Il y a tout lieu de croire que les Russes arriveraient les premiers dans la région d’Alep et d’Alexandrette. Les Anglais ont un autre moyen de leur donner leur concours, tout simplement en débarquant à Alexandrette. L’idée n’est pas nouvelle. N’en a-t-on pas parlé dans les Conseils qui ont précédé la constitution de l’armée de Salonique ?

Bref, on est allé à Salonique, on n’est pas allé à Alexandrette. Il est encore temps d’y débarquer des troupes d’Egypte, à moins que... elles n’aient été transportées déjà ailleurs !

Il n’y a pas de doute qu’une certaine confusion s’est produite depuis la prise d’Erzeroum sur la répartition des forces en Orient.
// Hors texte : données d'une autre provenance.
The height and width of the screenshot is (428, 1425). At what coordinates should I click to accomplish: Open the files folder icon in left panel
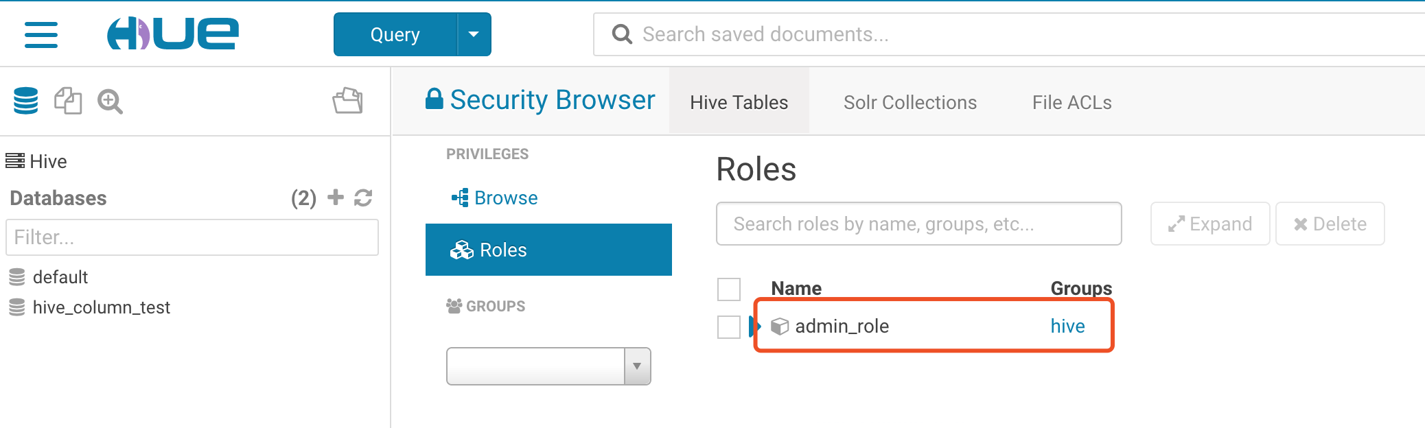point(348,101)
Et les communiqués de la dernière Conférence des Alliés ne nous ont rien appris de ses décisions au sujet de l’Orient.

Cette incertitude est pénible pour ceux qui, comme nous, sont convaincus de l’importance du front d’Orient. Par suite des fautes de 1915, la situation y est fort compliquée. Mais de l’exposé que nous venons de faire, et qui, nous l’avouons, repose plus sur des intuitions que sur des documens précis, n’est-il pas possible de dégager quelques conclusions aussi fermes que modérées ?
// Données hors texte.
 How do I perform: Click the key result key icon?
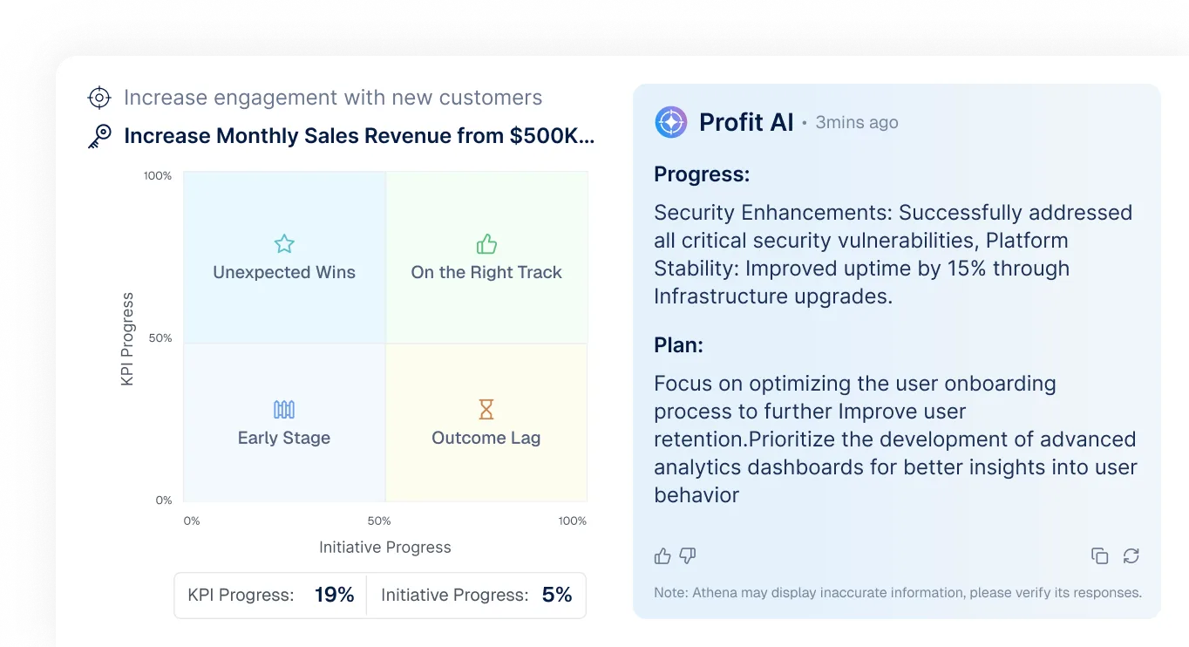coord(100,136)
D’abord, il faut agir en Orient. L’immobilité et l’inaction sont des signes de faiblesse pour les Orientaux. La prise d’Erzeroum a eu un très grand retentissement parce qu’elle a montré que la force russe était intacte. La prise de Bagdad produirait le même effet. Mais, si Russes et Anglais en restaient là, qu’y aurait-il de changé ?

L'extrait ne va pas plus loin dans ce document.